Maryland's struggles at quarterback are well-documented and absurd. After four other signal-callers bit the dust, fifth-stringer/redshirt freshman linebacker Shawn Petty had to take the offense's reins.
The Terps had no business winning four games under that circumstance, but managed to do so anyway. Now, with C.J. Brown back in tow, it's bowl game or bust in College Park.
Brown was fantastic in 2011 before tearing his ACL last August. Together with all-world playmaker Stefon Diggs, the Terps might have one of America's most underrated passing tandems.
Kennard was one of the nation's best recruits coming out of high school and proved his mettle with a dominant sophomore season in 2010. But injuries, including last year's chest surgery that forced him to miss the whole season, have cast a pall over his potential.
That could change in a big way this season. Kennard is back, he's healthy and he's ready to thrive in his new role. He'll be lining up opposite Morgan Breslin in the Trojans' new 5-2 set, giving USC two of the nation's highest-upside (and most legitimate) tweeners.
Opposing offenses beware.
Josey led the nation with 8.1 yards per carry in 2011 and didn't even inflate those numbers with a small sample size. He carried the ball 145 times and finished third in the Big 12 with 1,168 yards.
His absence was one of the many reasons for Missouri's disappointing season last year, and his return from a torn ACL is one of the many reasons for optimism this fall.
If he, quarterback James Franklin and receiver Dorial Green-Beckham all live up to their potential, the Tigers will have one of the best skill-position trios in America.
Take away the Oklahoma game, when Jeffcoat left with a season-ending injury, and Texas' star defensive end has 26.5 tackles for loss in his last 15 games. Throw in the Oklahoma game where he had to leave early, and that number still become 27.5 tackles for loss in his last 16.
Jeffcoat, put as simply as possible, is one of the most disruptive players in college football—at least when he's healthy. Only guys like Arizona State's Will Sutton or South Carolina's Jadeveon Clowney (ever heard of him?) produce more consistent numbers.
He'd rank even higher if he didn't appear in only six games last year.
Powell began living up to the hype in 2011, posting four sacks and seven tackles for loss in the Gators' final four games. The consensus top player in the class of 2010 was finally starting to put it all together.
But a torn ACL last spring derailed that momentum, ending his highly anticipated junior season before it even began.
According to Chase Goodbread of NFL.com, "Word around the Gators' campfire is that Powell looks every bit as good in the preseason as he did in 2011."
That's bad news for every team on Florida's schedule.
Pachall has won his last 12 starts for TCU and 15 of his last 16. After an impressive sophomore year in 2011, he led the Frogs to a 4-0 start last season but was forced to leave the team after a DUI in October.

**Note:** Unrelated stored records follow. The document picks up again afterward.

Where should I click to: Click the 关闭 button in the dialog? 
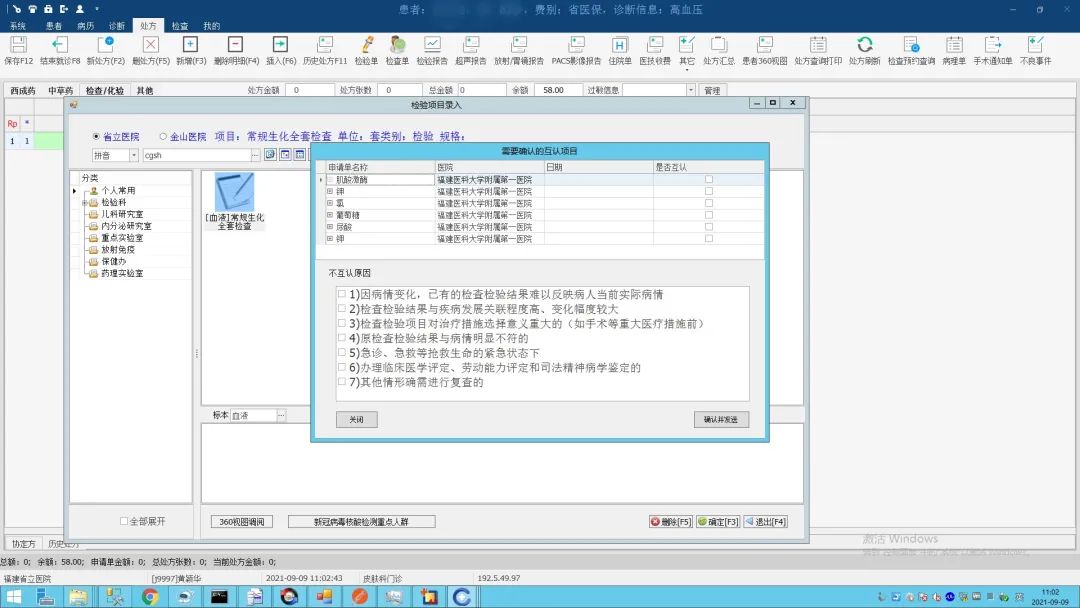coord(356,420)
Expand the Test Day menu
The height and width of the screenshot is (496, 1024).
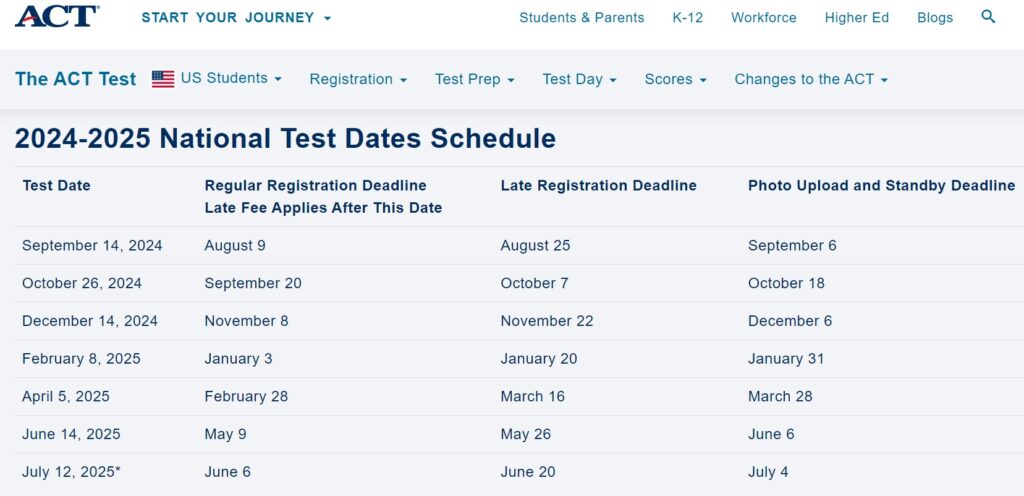579,79
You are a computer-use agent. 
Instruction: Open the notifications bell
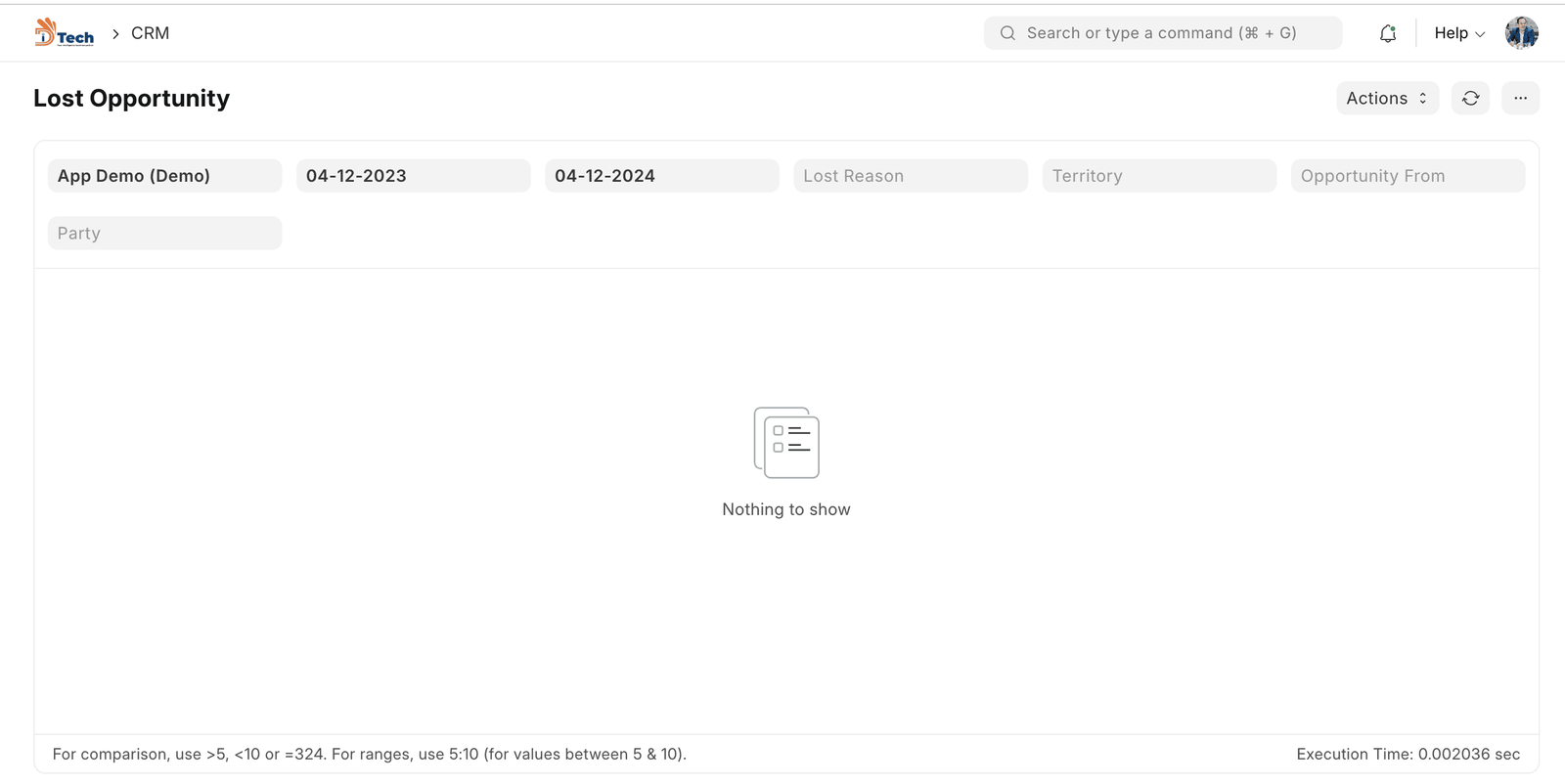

The only non-injury case on this list, Pachall is No. 1 because of both his potential impact and his personal redemption. After voluntarily checking himself into substance abuse rehab, he is back in Fort Worth and ready to win back his job.
If he does, indeed, beat Trevone Boykin for the right to start, Pachall's gun-slinging attitude would bring a much-needed dimension to TCU's offense. And if he can do that, when combined with TCU's dominant defense, the Frogs might be legitimate BCS sleepers.